=== Section Start ===

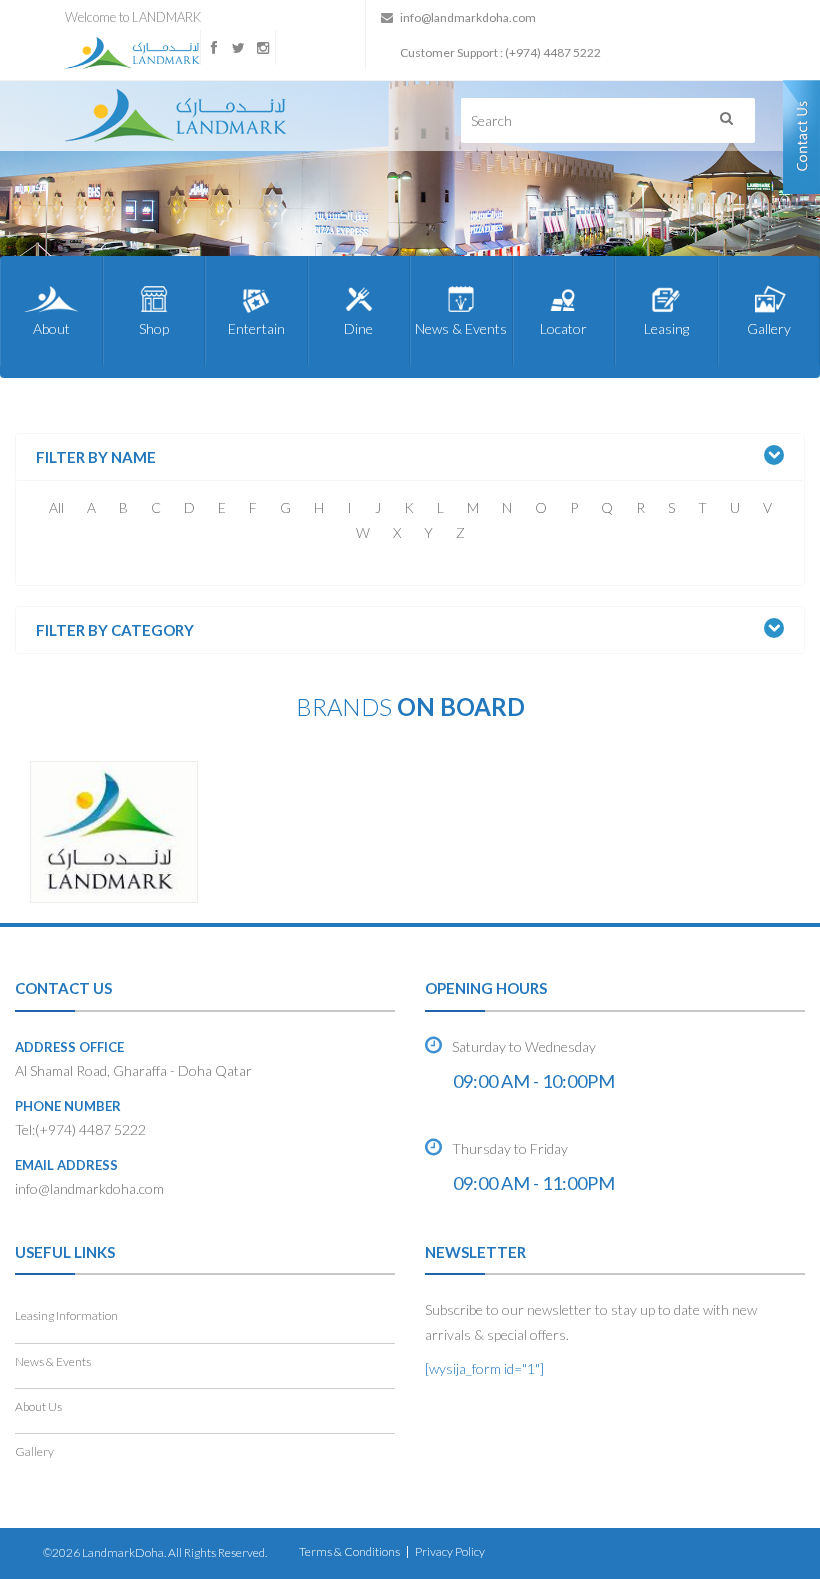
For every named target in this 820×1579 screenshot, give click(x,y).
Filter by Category (115, 630)
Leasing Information (66, 1315)
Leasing (666, 328)
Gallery (769, 328)
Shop (154, 328)
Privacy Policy (450, 1551)
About (51, 328)
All (56, 507)
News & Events (461, 328)
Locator (563, 328)
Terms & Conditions (349, 1551)
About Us (38, 1406)
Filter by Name (96, 457)
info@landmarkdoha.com (468, 17)
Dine (358, 328)
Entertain (256, 328)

=== Section End ===

Write out the lines above from the one containing "Leasing Information (66, 1315)" through the last, exactly as they are.

Leasing Information (66, 1315)
Leasing (666, 328)
Gallery (769, 328)
Shop (154, 328)
Privacy Policy (450, 1551)
About (51, 328)
All (56, 507)
News & Events (461, 328)
Locator (563, 328)
Terms & Conditions (349, 1551)
About Us (38, 1406)
Filter by Name (96, 457)
info@landmarkdoha.com (468, 17)
Dine (358, 328)
Entertain (256, 328)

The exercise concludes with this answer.